Confidence among U.S. consumers remains essentially unchanged one month after it dropped to a recession-period low over persistent fears of a deteriorating job market, the increasing costs of food and clothing, and turmoil in the stock market, according to data collected through September 15.
The Conference Board Consumer Confidence Index inched up to just 45.4 (out of 100), a mere tweak of the August number of 45.2, which was the lowest level since April 2009. “The pessimism that shrouded consumers last month has spilled over into September,” Lynn Franco, director of the conference board, said in a statement. Confidence readings above 90 indicate a healthy economy, a level not reached since 2007.
One component of the index, which measures how Americans feel about the economy, dropped to 32.5, the lowest since January, down from 34.3 in August. It’s the fifth consecutive decline, “a sign that the economic environment remains weak,” said Franco.

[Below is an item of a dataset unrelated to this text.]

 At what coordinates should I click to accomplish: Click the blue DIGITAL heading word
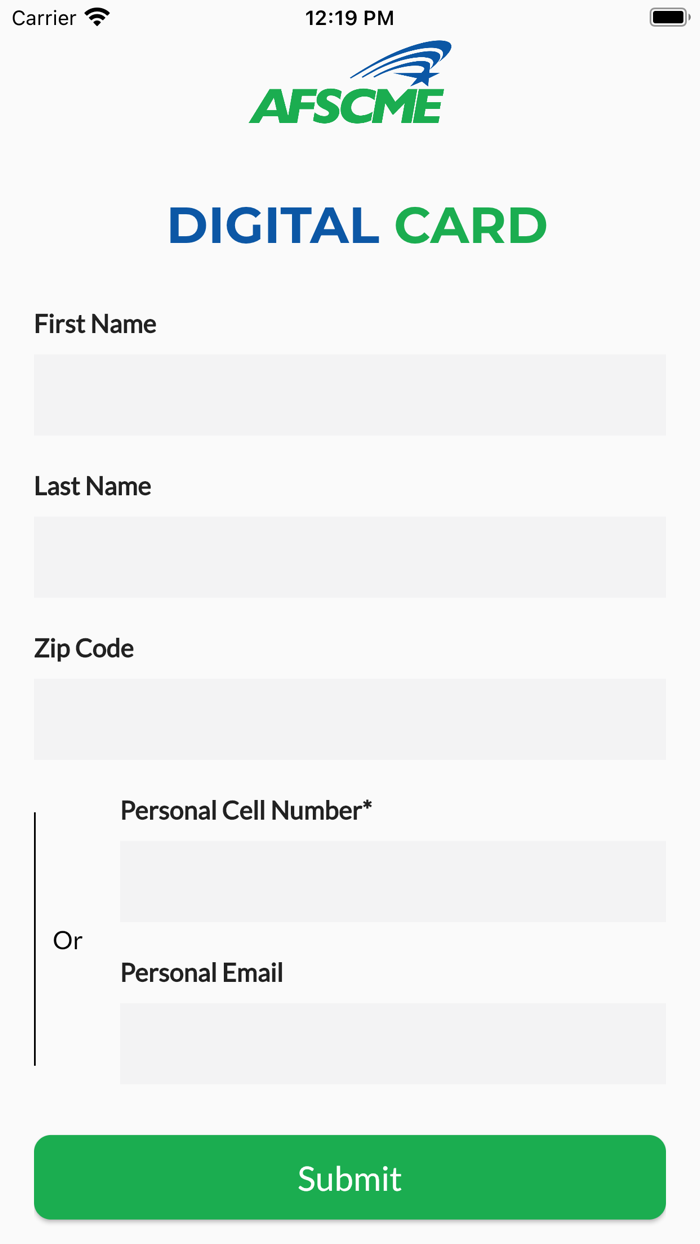[273, 226]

“It's no surprise that households are just as downbeat as they were during the recession,” said Paul Dales, economist with Capital Economics. “Who can blame them? Confidence is at a level that is consistent with stagnation in real consumption growth.”
Consumers encountered a lean job market in September: Fifty percent of Americans found jobs hard to come by, the highest level since May 1983.Those who said they anticipated more jobs in the months ahead edged up to 12 percent from 11.8 percent, while those expecting fewer jobs declined to 28.6 percent from 31.2 percent.
Yet consumers expressed a greater concern about their expected earnings, “a sign that does not bode well for spending,” Franco said. The number of those planning to buy major appliances, including refrigerators, washing machines or TV sets, , declined to 39.2 percent, down from 49.4 in August.
“Consumers are likely to hunker down and really cut back on discretionary purchases,” said Mark Vitner, senior economist with Wells Fargo. “It casts some doubt about the upcoming shopping season.”
Growing fears of a double-dip recession will likely continue to impact consumer sentiment in the coming months. The heightened risk of a double dip has sparked the Federal Reserve to sell $400 billion in short-term Treasurys and replace them with longer-term Treasurys in an attempt to cut long-term interest rates and boost the weak economy.
Still, Scott Hoyt, economist with Moody’s Analytics, says there is “limited optimism.” Hoyt points to gas prices that are trending lower, debt burdens continuing to fall and declines in the stock market that seem to have ended. “As the economy continues to grow, confidence should recover, unless the low confidence results in lower spending and drives further economic weakness,” Hoyt said.
Home Prices Rose in July
In a separate report out today, home prices rose 0.9 percent in July due to seasonal demand, posting the fourth consecutive monthly increase, according to the Standard & Poor’s Case/Shiller home price index. Year over year, however, prices are down 4.1 percent.
Detroit and Washington, D.C., were the only two cities to see annual price gains, up 1.2 percent and 0.3 percent, respectively. Minneapolis saw a 9.1 percent decline over the same from one year earlier. Of the 20 cities the report tracks, 17 reported prices higher than the previous month.
The housing market remains depressed due to high foreclosure activity, high unemployment and tight credit; the weak demand has been a significant drag on home prices. Some experts say home prices will continue to fall this year by as much as two percent. A report last week from MacroMarkets LLC expected home prices to rise a mere 1.1 percent annually through 2015. “While we have now seen four consecutive months of generally increasing prices, we do know that we are still far from a sustained recovery,” said David M. Blitzer, chairman of S&P’s index committee.